5 All-wheel-drive Crossover Vehicles

Porsche Cayenne
The 2008 Porsche Cayenne sport utility vehicle is displayed at the North American International Auto Show in Detroit, Mich.
The 2008 Porsche Cayenne sport utility vehicle is displayed at the North American International Auto Show in Detroit, Mich.
Bryan Mitchell/Getty Images

Porsche stepped into the crossover scene with the Cayenne in 2003 and in 2011 their redesigned version won Motor Trend's SUV of the Year award. This was a big achievement for Porsche since many were skeptical that an SUV made by Porsche was a good idea. As far as AWD crossovers go, the Cayenne is not surprisingly one of the most luxurious you can find. The base MSPR starts at $48,000 and then jumps leaps and bounds from there.
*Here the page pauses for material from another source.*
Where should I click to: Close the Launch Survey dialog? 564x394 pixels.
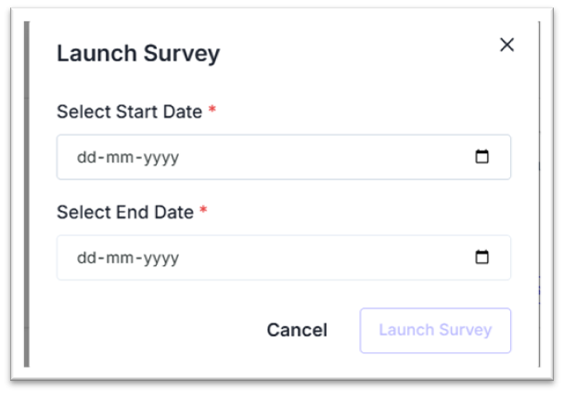coord(506,45)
Order one of these with the best engine with all the available options and you're looking at a whopping $170,000 [source: Markus].

The Cayenne comes in four different, including a 3.6-liter V-6 that produces 300-horsepower and a gas/electric 3.0-liter supercharged V-6 that puts out 380-horsepower with 20 miles per gallon (8.5 kilometers per liter) city and 24 miles per gallon (10.2 kilometers per liter) on the highway [source: Porsche]. The crown jewel of the Cayenne's engine offerings is the 4.8-liter twin-turbocharged V-8 that spews 500-horsepower straight out of its mouth. That's an additional 100-horsepower from the standard 4.8-liter V-8 that's also available. The turbo version will kick this AWD crossover from 0 to 60 miles per hour (96.6 kilometers per hour) in just 4.4 seconds [source: Porsche].

In the all-wheel-drive department the Cayenne comes with a torque vectoring system to deliver power to the wheels most in need. By default 60 percent of the engine's power goes to the rear wheels and 40 percent to the front. The off-road mode on the Cayenne changes the vehicles handling of the transmission, traction and chassis and optional air springs can bring the ground clearance up to 8.5 inches [source: Markus]. The previous generation Cayenne had a dual-range transfer case that allowed for more rugged off-roading, but was dropped in the 2011 redesign, saving about 400 pounds (181.4 kilograms) of weight [source: Edmunds].

Although the Cayenne is capable of going off-road, this crossover may be best left on level surfaces. It's kind of like using a priceless vase to prop open a door. Yes, it can serve that function, but it's probably not the best idea. If you're looking for luxury, speed and versatility, it's hard to find a better fusion of all three in an AWD crossover though.